- How to complete this task
Below are some records. Print exactly the lines between the one holding "Terms of service (557, 1561)" and the one holding "Экстракт валерианы (1112, 1342)", inclusive, and nothing else.

──────── Records shown

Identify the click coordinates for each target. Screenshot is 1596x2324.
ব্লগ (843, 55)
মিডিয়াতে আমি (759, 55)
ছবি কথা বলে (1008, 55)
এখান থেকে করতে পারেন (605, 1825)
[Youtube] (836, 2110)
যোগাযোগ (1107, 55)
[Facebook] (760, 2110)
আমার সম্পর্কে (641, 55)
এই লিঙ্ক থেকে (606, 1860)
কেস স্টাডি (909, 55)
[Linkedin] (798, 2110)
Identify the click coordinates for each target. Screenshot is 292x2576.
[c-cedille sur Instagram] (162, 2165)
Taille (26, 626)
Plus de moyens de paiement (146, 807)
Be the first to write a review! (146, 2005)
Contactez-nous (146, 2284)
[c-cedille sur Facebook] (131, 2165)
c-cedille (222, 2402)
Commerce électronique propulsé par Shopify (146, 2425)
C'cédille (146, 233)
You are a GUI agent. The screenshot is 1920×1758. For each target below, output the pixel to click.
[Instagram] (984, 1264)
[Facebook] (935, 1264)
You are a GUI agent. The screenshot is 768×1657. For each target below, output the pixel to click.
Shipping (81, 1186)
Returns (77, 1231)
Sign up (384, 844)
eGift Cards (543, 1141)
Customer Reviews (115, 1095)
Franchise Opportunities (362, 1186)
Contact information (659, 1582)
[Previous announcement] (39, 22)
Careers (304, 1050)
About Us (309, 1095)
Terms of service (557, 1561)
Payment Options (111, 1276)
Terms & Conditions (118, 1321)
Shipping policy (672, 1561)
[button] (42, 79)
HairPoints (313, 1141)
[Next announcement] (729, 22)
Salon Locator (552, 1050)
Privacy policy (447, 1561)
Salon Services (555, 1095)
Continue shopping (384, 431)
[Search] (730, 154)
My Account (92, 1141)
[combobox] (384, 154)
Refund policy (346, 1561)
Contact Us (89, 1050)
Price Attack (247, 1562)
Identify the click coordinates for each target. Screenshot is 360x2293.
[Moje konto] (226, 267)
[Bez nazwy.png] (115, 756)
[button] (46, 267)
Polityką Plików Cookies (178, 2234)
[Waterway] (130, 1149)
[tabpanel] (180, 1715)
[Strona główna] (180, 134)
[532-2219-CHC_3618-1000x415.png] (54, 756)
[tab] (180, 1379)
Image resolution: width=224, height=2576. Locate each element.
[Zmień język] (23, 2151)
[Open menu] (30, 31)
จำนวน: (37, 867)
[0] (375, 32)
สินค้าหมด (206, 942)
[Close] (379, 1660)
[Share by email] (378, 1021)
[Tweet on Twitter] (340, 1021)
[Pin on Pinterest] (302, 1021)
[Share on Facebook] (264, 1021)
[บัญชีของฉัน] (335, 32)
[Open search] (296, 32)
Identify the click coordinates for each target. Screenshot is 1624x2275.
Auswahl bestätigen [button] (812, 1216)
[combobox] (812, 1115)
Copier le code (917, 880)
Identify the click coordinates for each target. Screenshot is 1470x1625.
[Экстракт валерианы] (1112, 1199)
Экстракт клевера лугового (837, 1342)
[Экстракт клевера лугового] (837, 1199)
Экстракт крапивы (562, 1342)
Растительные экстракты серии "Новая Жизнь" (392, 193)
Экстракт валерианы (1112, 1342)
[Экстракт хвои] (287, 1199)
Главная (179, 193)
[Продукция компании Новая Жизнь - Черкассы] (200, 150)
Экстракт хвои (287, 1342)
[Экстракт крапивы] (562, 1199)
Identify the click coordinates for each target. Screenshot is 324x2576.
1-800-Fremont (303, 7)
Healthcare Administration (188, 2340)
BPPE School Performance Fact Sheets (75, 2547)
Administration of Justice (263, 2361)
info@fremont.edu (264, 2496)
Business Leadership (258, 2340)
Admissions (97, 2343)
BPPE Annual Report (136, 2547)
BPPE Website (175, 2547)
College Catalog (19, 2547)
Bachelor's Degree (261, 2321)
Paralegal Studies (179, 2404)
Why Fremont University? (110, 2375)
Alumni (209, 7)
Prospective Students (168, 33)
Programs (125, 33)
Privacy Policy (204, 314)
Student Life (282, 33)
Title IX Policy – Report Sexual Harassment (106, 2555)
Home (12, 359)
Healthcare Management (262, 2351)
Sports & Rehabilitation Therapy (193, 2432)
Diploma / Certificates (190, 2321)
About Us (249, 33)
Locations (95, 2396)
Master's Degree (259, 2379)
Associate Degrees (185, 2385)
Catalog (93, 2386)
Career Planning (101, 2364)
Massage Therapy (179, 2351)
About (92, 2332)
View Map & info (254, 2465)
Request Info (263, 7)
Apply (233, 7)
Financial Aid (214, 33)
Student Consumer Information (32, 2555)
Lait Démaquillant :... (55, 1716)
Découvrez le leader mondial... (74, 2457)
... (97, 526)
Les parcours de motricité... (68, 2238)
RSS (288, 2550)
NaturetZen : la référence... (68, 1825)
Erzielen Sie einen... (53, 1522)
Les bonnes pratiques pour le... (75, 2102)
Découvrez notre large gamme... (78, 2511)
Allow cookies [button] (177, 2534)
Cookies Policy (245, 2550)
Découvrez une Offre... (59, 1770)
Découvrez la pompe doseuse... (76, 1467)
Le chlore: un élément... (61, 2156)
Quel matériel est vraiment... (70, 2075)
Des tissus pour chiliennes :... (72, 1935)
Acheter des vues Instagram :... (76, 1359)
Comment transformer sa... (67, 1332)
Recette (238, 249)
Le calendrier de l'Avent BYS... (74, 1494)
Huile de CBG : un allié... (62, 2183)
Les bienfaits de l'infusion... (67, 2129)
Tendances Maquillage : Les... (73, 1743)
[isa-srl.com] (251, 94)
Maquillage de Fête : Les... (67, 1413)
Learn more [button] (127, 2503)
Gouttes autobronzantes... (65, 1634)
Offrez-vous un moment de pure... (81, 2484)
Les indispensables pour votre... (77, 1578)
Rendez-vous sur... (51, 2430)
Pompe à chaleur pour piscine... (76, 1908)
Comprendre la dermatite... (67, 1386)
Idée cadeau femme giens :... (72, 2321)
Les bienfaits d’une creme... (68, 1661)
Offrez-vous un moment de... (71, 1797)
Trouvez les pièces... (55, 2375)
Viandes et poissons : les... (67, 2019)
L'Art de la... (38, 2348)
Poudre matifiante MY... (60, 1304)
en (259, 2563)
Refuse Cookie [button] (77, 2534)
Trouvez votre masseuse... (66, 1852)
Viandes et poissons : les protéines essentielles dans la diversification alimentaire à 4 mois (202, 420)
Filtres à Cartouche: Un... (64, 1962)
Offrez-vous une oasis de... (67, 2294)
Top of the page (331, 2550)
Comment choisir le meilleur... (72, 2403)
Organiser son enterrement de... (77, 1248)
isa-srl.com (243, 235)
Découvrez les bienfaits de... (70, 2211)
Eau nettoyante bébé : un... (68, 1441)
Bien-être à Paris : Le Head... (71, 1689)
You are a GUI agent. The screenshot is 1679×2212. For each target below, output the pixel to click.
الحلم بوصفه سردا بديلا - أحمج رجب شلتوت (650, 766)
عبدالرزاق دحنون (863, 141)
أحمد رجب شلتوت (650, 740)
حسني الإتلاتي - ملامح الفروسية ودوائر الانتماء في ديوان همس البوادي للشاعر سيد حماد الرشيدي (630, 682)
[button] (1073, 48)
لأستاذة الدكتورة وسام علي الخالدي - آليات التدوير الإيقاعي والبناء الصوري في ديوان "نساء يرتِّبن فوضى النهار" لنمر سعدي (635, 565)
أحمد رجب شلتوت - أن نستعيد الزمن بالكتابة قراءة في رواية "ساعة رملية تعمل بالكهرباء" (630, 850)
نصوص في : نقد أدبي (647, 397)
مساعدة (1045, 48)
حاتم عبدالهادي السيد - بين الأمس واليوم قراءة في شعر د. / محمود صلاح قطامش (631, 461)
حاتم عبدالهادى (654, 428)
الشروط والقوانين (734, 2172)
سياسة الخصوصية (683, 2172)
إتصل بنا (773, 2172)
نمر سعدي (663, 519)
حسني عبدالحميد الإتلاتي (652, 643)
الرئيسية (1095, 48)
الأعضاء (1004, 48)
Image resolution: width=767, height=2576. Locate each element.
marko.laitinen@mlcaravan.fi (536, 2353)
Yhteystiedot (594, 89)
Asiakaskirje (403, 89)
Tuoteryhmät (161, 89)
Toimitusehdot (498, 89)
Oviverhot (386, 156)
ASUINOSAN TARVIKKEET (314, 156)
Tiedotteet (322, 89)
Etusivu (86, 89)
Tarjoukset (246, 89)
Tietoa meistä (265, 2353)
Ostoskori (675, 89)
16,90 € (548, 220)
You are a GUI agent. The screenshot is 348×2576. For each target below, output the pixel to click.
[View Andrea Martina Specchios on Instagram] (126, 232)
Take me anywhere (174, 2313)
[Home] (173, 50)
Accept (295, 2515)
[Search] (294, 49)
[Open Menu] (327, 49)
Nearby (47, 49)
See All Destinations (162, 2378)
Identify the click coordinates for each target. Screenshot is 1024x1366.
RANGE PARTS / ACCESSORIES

────────────────

- Expected output
Terms of service (557, 1561)
Payment Options (111, 1276)
Terms & Conditions (118, 1321)
Shipping policy (672, 1561)
[button] (42, 79)
HairPoints (313, 1141)
[Next announcement] (729, 22)
Salon Locator (552, 1050)
Privacy policy (447, 1561)
Salon Services (555, 1095)
Continue shopping (384, 431)
[Search] (730, 154)
My Account (92, 1141)
[combobox] (384, 154)
Refund policy (346, 1561)
Contact Us (89, 1050)
Price Attack (247, 1562)
Identify the click coordinates for each target. Screenshot is 360x2293.
[Moje konto] (226, 267)
[Bez nazwy.png] (115, 756)
[button] (46, 267)
Polityką Plików Cookies (178, 2234)
[Waterway] (130, 1149)
[tabpanel] (180, 1715)
[Strona główna] (180, 134)
[532-2219-CHC_3618-1000x415.png] (54, 756)
[tab] (180, 1379)
Image resolution: width=224, height=2576. Locate each element.
[Zmień język] (23, 2151)
[Open menu] (30, 31)
จำนวน: (37, 867)
[0] (375, 32)
สินค้าหมด (206, 942)
[Close] (379, 1660)
[Share by email] (378, 1021)
[Tweet on Twitter] (340, 1021)
[Pin on Pinterest] (302, 1021)
[Share on Facebook] (264, 1021)
[บัญชีของฉัน] (335, 32)
[Open search] (296, 32)
Identify the click coordinates for each target. Screenshot is 1624x2275.
Auswahl bestätigen [button] (812, 1216)
[combobox] (812, 1115)
Copier le code (917, 880)
Identify the click coordinates for each target. Screenshot is 1470x1625.
[Экстракт валерианы] (1112, 1199)
Экстракт клевера лугового (837, 1342)
[Экстракт клевера лугового] (837, 1199)
Экстракт крапивы (562, 1342)
Растительные экстракты серии "Новая Жизнь" (392, 193)
Экстракт валерианы (1112, 1342)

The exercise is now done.